Finalmente, en agosto del año 386, llegó el ansiado momento en que Agustín anunció su completa conversión al catolicismo. Desde algún tiempo antes, Mónica había tratado de arreglarle un matrimonio conveniente, pero Agustín declaró que pensaba permanecer célibe toda su vida. Durante las vacaciones de la época de la cosecha, se retiró con su madre y algunos amigos a la casa de veraneo de uno de ellos, que se llamaba Verecundo, en Casiciaco. El santo ha dejado escritas en sus «Confesiones» algunas de las conversaciones espirituales y filosóficas en que pasó el tiempo de su preparación para el bautismo. Mónica tomaba parte en esas conversaciones, en las que demostraba extraordinaria penetración y buen juicio y un conocimiento poco común de la Sagrada Escritura. En la Pascua del año 387, san Ambrosio bautizó a san Agustín y a varios de sus amigos. El grupo decidió partir al África, y con ese propósito los catecúmenos se trasladaron a Ostia, a esperar un barco. Pero ahí se quedaron, porque la vida de Mónica tocaba a su fin, aunque sólo ella lo sabía. Poco antes de su última enfermedad, había dicho a Agustín: «Hijo, ya nada de este mundo me deleita. Ya no sé cuál es mi misión en la tierra ni por qué me deja Dios vivir, pues todas mis esperanzas han sido colmadas. Mi único deseo era vivir hasta verte católico e hijo de Dios. Dios me ha concedido más de lo que yo le había pedido, ahora que has renunciado a la felicidad terrena y te has consagrado a su servicio».

Mónica había querido que la enterrasen junto a su esposo. Por eso, un día en que hablaba con entusiasmo de la felicidad de acercarse a la muerte, alguien le preguntó si no le daba pena pensar que sería sepultada tan lejos de su patria. La santa replicó: «No hay sitio que esté lejos de Dios, de suerte que no tengo por qué temer que Dios no encuentre mi cuerpo para resucitarlo». Cinco días más tarde, cayó gravemente enferma. Al cabo de nueve días de sufrimientos, fue a recibir el premio celestial, a los cincuenta y cinco años de edad. Agustín le cerró los ojos y contuvo sus lágrimas y las de su hijo Adeodato, pues consideraba como una ofensa llorar por quien había muerto tan santamente. Pero, en cuanto se halló solo y se puso a reflexionar sobre el cariño de su madre, lloró amargamente. El santo escribió: «Si alguien me critica por haber llorado menos de una hora a la madre que lloró muchos años para obtener que yo me consagre a Ti, Señor, no permitas que se burle de mí; y, si es un hombre caritativo, haz que me ayude a llorar mis pecados en Tu presencia». En las «Confesiones», Agustín pide a los lectores que rueguen por Mónica y Patricio. Pero en realidad, son los fieles los que se han encomendado, desde hace muchos siglos, a las oraciones de Mónica, patrona de las mujeres casadas y modelo de las madres cristianas.
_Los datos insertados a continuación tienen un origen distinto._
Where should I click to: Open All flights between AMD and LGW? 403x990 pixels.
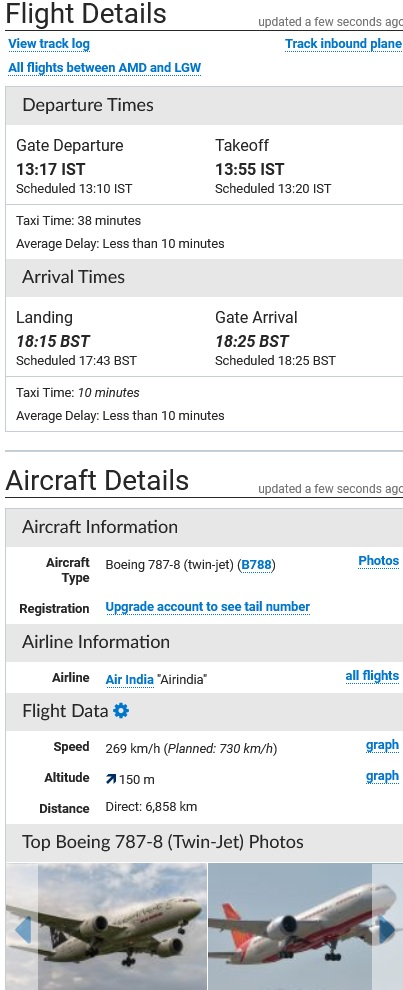click(x=104, y=68)

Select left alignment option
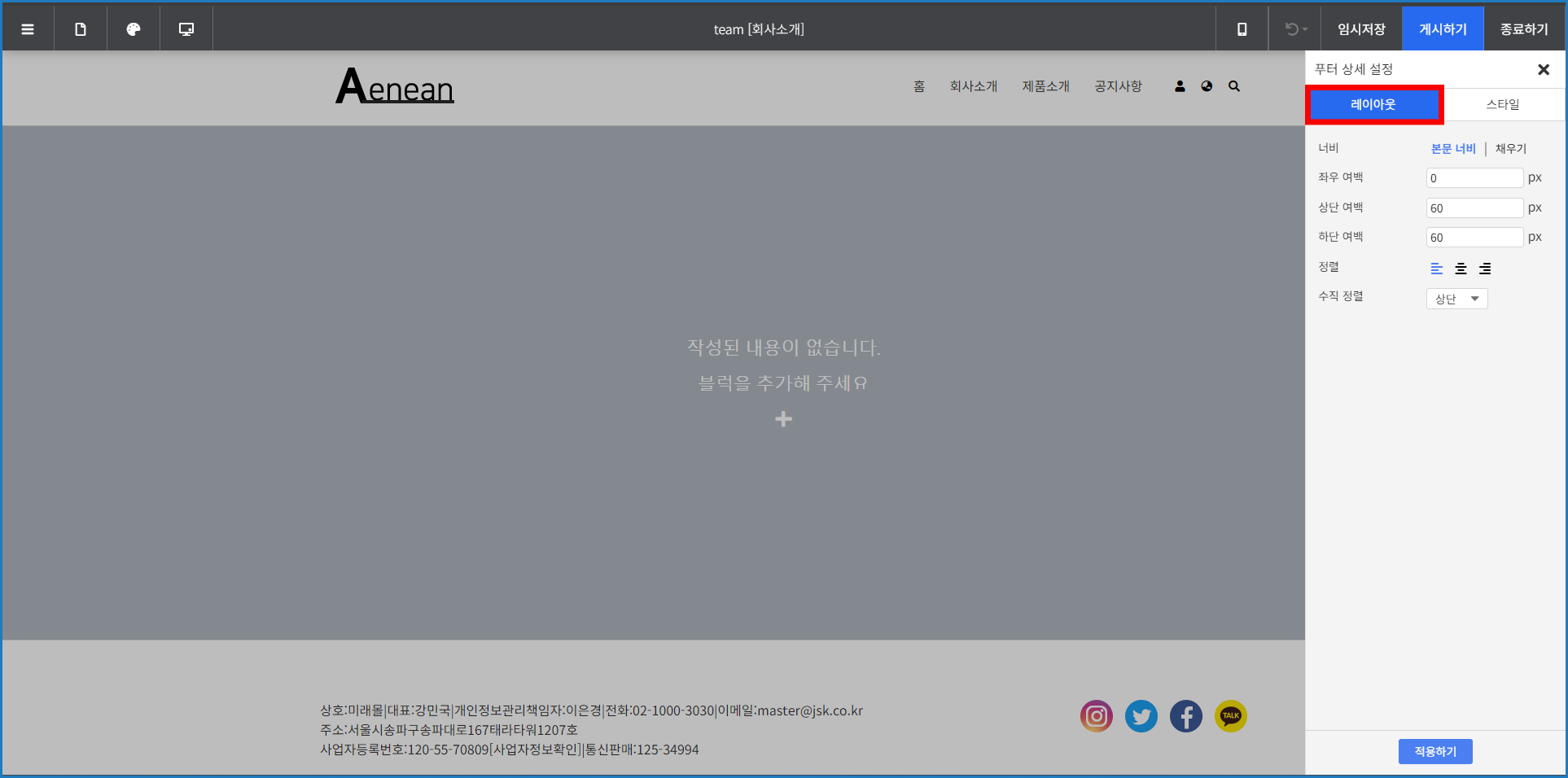click(1437, 269)
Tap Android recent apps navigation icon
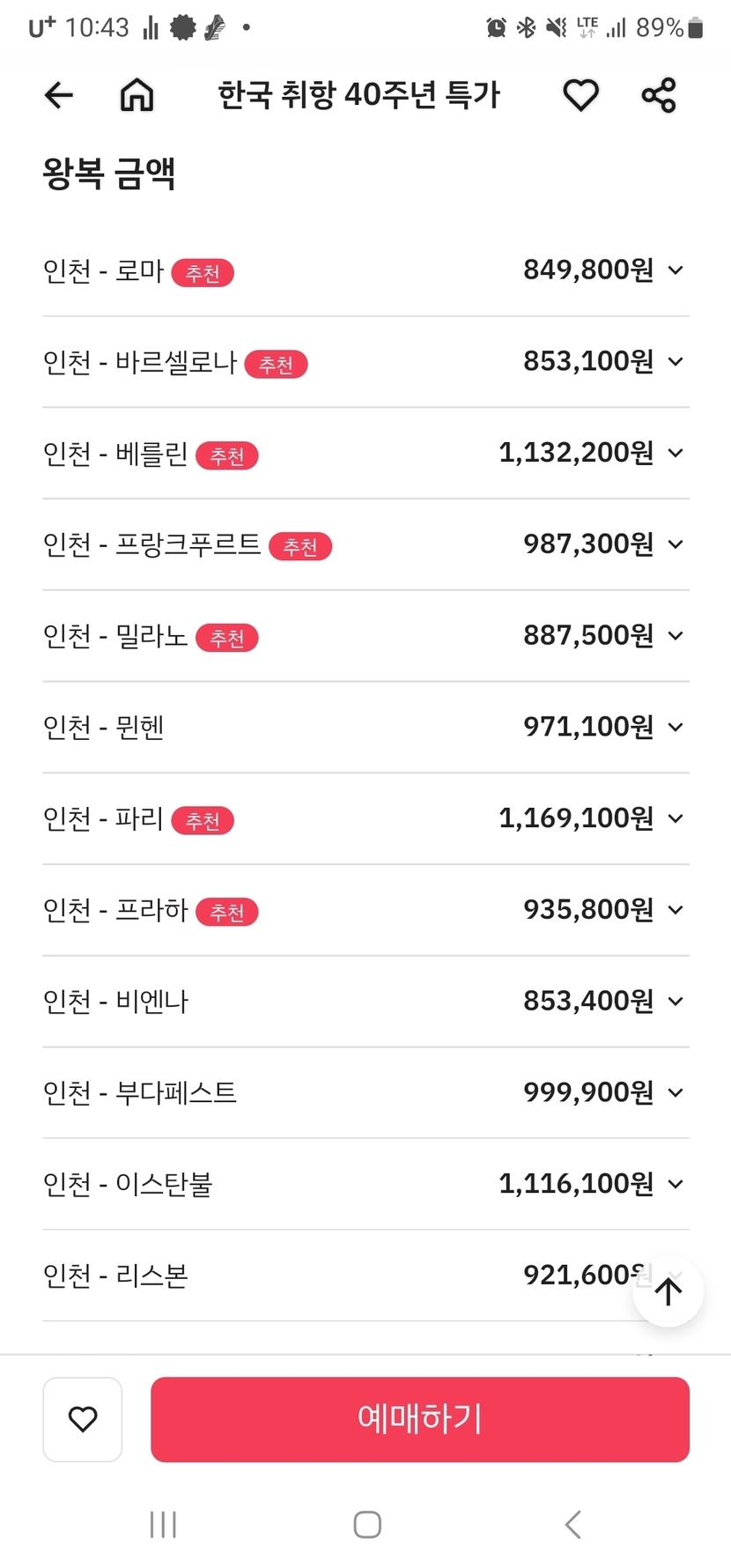Screen dimensions: 731x1568 point(163,1525)
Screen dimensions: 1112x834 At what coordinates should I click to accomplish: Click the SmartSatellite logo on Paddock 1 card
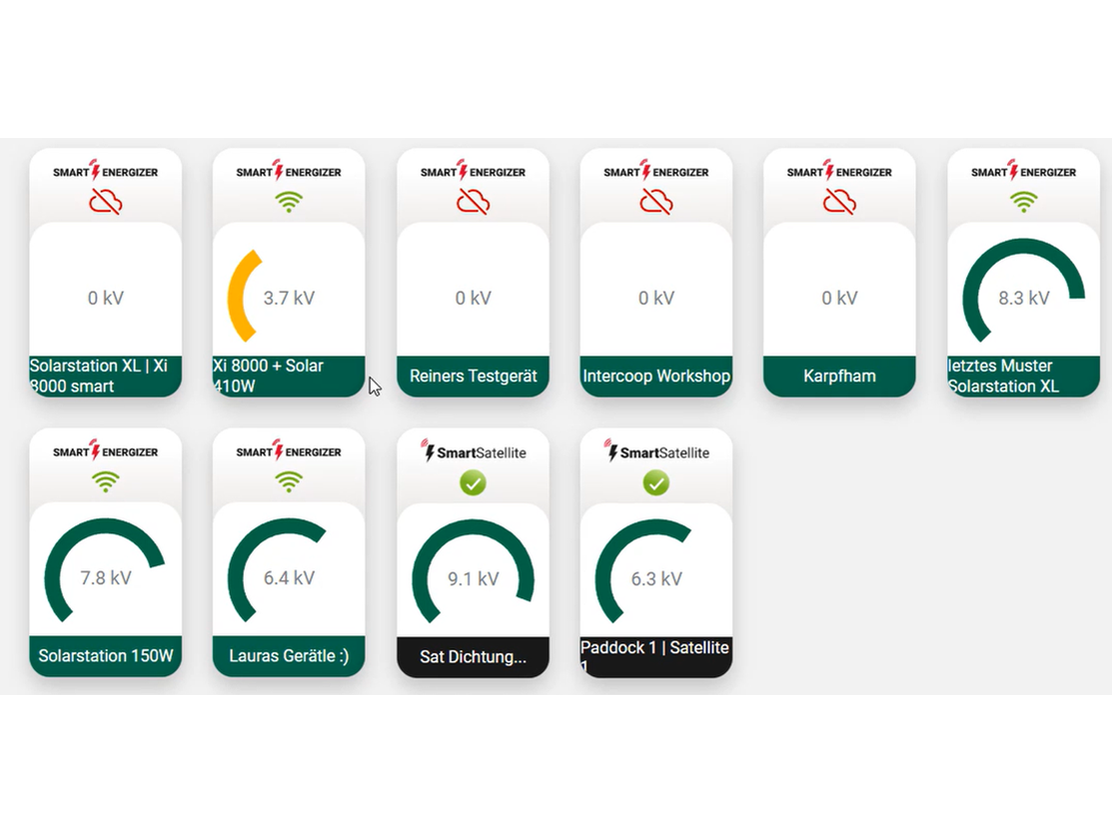click(x=656, y=452)
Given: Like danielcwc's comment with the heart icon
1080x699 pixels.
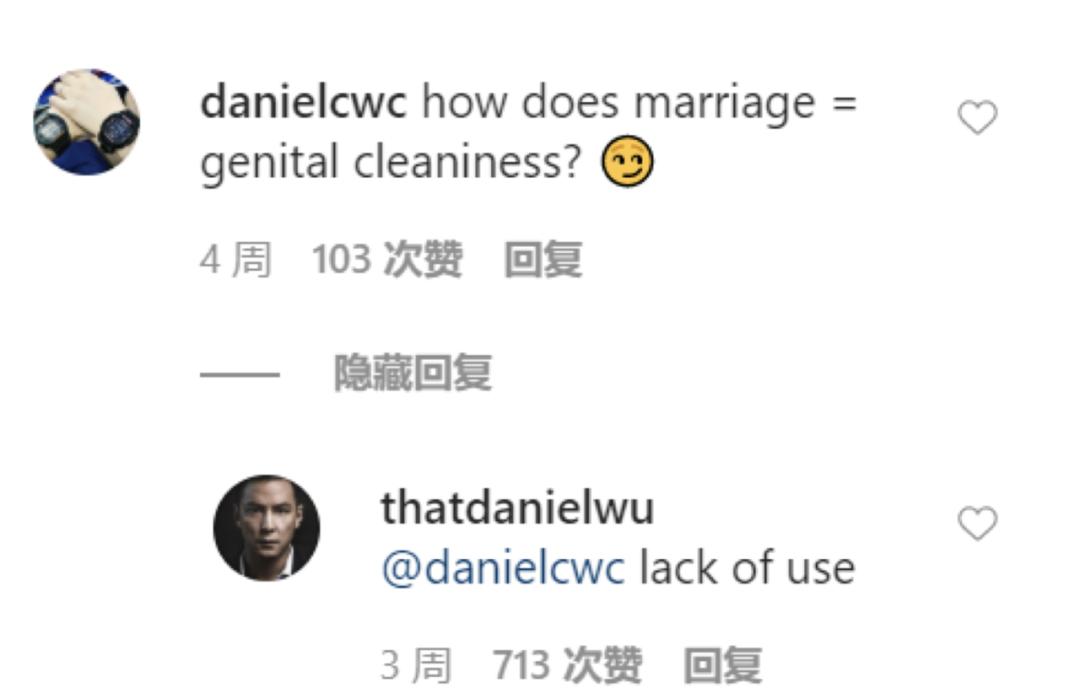Looking at the screenshot, I should click(977, 117).
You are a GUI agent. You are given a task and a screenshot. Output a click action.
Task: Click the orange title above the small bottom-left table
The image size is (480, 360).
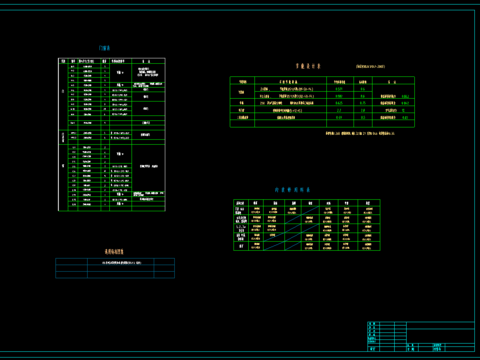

Apenas sabemos nada de santa Mónica, fuera de lo que sobre ella cuenta san Agustín en sus escritos, particularmente en el lib. IX de las «Confesiones». Ciertamente no es auténtica la carta en que se dice que san Agustín describió a su hermana Perpetua los últimos momentos de su madre. El texto de dicha carta puede verse en Acta Sanctorum, mayo, vol. I. En su artículo «Mónica» en Dictionnaire d'Archéologie chrétienne et de Liturgie, , vol. XI, cc. 2332-2356, Dom H. Leclercq da muchos datos sobre Tagaste (actualmente Suk Arrhas) y los restos de la basílica de Cartago, descubiertos en el siglo XX. Sin embargo, hay que confesar que todo ello tiene poco que ver con santa Mónica, a no ser porque en los tiempos modernos se ha consagrado a la santa una capilla de la ciudad. Hay que hacer notar también que no existen, prácticamente, huellas del culto a santa Mónica antes del traslado de sus restos, de Ostia a Roma, en 1430, según se dice. Se cree que las reliquias de la santa se conservan en la iglesia de S. Agostino.
Cuadros:
-Santa Mónica, de Luis Tristán, 1616, Museo del Prado, Madrid.
-El joven Agustín presentado al maestro por su madre y su padre, Benozzo Gozzoli, 1464/65, en la iglesia de Sant'Agostino in San Gimignano.